Richard Nyholt
- Date of birth: 25 October 1975 (age 49)
- Place of birth: Lautoka, Fiji
- Height: 6 ft 1 in (1.85 m)
- Weight: 247 lb (112 kg)
- School: Southport School
- University: University of Queensland

Rugby union career
- Position(s): Prop
- Current team: Retired

Senior career
- Years: Team / Apps / (Points)
- 1989-1993: Southport School /  / ()
- 1998-2003: University of Queensland /  / ()

International career
- Years: Team / Apps / (Points)
- 1996: Fiji U-21
- 1999-2001: Australian Barbarians
- 2001–2003: Fiji / 13 / (0)

= Richard Nyholt =

Richard Nyholt (born in Lautoka, 25 October 1975) is a Fijian-Australian former rugby union player who played as prop. He was nicknamed "Qio Vula" (White Shark).

==Career==
Nyholt first played rugby union during his college days for the Southport School rugby union team, before joining the University of Queensland first grade team, with which he played until his retirement in 2003. Nyholt also played for Australian Universities between 1999 and 2001.

==International career==
Nyholt was eligible to play for Fiji through birth, debuting internationally in 1996 with the U-21 team, which he captained.
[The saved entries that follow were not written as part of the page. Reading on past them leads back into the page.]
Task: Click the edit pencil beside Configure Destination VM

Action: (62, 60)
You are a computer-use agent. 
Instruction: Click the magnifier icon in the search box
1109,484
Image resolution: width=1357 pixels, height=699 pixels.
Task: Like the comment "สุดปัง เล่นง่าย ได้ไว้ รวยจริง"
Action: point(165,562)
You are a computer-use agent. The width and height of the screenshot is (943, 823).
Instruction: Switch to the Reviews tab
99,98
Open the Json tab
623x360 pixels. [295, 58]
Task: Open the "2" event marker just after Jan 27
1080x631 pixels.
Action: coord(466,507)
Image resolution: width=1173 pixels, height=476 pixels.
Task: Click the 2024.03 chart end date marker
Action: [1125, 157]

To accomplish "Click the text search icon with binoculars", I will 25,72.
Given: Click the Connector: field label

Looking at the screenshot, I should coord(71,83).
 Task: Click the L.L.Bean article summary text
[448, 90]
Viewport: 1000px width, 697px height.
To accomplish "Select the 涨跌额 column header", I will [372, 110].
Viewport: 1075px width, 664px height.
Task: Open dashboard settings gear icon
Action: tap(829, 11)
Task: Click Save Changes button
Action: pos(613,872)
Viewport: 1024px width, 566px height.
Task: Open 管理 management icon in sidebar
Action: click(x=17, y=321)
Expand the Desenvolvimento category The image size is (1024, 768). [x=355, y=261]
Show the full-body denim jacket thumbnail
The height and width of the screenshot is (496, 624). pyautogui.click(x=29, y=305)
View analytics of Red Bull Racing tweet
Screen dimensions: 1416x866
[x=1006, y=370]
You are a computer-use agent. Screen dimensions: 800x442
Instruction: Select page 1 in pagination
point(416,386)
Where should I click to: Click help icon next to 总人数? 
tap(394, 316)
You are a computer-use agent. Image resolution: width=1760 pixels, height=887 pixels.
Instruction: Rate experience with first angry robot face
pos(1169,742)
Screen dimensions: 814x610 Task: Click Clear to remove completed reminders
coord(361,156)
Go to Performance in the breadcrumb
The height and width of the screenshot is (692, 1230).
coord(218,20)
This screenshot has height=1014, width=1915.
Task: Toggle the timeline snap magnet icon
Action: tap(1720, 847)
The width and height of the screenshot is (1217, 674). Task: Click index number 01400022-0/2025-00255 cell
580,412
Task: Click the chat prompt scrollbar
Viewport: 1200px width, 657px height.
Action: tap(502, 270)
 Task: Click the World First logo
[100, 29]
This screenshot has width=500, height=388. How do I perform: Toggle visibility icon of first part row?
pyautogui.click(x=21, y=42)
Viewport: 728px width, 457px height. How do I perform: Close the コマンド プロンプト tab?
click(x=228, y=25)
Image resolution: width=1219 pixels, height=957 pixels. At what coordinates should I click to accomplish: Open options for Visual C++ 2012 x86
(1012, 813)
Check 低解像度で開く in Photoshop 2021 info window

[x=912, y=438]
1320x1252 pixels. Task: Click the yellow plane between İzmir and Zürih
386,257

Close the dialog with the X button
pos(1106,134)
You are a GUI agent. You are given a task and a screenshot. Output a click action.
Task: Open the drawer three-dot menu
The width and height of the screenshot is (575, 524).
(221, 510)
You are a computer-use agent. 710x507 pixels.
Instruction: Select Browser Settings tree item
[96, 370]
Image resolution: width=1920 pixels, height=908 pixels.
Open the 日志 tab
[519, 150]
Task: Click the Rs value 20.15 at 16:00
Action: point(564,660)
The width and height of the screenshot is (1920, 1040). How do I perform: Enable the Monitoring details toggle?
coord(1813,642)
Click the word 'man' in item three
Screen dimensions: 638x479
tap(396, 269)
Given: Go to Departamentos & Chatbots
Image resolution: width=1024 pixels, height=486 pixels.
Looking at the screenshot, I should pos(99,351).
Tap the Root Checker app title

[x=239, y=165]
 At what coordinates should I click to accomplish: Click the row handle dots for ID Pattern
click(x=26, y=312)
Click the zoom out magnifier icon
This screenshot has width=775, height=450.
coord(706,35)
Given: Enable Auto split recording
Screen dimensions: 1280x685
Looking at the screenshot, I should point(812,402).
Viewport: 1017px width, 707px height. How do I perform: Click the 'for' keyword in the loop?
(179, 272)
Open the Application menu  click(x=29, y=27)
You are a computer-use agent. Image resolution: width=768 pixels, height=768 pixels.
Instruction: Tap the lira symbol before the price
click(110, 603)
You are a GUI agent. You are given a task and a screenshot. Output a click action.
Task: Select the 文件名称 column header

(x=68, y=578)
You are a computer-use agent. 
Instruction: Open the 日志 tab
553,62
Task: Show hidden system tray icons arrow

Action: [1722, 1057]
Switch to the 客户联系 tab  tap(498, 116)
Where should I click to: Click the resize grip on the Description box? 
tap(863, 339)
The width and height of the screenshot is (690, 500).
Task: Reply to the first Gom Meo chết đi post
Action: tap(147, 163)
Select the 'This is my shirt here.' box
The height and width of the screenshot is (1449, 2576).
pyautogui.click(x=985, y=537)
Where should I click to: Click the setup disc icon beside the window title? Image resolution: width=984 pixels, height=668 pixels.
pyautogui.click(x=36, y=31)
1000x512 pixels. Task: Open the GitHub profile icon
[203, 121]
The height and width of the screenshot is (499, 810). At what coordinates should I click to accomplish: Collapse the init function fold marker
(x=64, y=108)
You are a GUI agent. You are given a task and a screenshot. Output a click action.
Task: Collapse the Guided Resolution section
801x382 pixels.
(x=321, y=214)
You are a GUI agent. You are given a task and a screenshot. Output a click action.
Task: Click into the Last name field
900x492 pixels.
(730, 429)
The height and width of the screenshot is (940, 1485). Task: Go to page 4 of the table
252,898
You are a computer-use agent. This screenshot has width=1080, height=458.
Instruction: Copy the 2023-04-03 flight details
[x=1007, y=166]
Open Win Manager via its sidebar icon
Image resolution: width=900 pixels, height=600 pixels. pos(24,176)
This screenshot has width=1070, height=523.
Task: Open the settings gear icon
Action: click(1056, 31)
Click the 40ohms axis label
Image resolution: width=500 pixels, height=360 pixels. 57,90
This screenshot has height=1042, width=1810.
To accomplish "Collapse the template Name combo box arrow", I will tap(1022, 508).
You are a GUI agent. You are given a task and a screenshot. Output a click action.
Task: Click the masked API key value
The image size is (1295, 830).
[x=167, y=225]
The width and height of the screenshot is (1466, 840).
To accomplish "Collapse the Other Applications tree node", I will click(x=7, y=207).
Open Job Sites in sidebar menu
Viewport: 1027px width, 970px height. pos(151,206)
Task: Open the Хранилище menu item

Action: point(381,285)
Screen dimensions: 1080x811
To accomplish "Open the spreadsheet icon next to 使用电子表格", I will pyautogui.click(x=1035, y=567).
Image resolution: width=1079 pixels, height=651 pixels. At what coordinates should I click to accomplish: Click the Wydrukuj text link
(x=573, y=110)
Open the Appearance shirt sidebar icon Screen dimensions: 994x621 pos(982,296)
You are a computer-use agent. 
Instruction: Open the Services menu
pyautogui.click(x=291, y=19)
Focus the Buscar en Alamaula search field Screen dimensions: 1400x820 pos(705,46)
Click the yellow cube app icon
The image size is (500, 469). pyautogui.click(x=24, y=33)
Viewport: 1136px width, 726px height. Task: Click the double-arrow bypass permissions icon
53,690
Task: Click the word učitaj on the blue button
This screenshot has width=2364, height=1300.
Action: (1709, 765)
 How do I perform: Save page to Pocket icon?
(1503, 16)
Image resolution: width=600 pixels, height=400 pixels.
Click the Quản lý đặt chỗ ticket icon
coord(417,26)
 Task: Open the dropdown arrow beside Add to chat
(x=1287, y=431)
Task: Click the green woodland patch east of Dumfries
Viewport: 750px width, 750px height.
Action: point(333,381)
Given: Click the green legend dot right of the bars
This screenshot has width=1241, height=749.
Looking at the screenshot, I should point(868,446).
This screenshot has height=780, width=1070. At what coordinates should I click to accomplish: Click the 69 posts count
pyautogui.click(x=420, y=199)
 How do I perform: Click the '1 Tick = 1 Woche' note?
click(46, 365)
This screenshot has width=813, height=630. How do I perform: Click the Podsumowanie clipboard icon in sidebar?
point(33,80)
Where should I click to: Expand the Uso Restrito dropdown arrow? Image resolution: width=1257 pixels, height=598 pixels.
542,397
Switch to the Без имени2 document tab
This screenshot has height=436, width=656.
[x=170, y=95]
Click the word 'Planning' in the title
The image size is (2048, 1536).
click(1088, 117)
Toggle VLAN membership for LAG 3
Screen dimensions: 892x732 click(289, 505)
His first cap for Fiji was during a test against France, on 25 November 2001. Nyholt was called up in the 2003 Rugby World Cup Fiji squad, playing two matches in the tournament, against France on 11 October 2003 and against United States on 15 October 2003, both played at Lang Park in Brisbane, the former being his last international cap.

==Personal life==
Nyholt lived in Fiji where he lived until the age of 10, before moving with his family to Australia. His father was the owner of a resort in Nadi.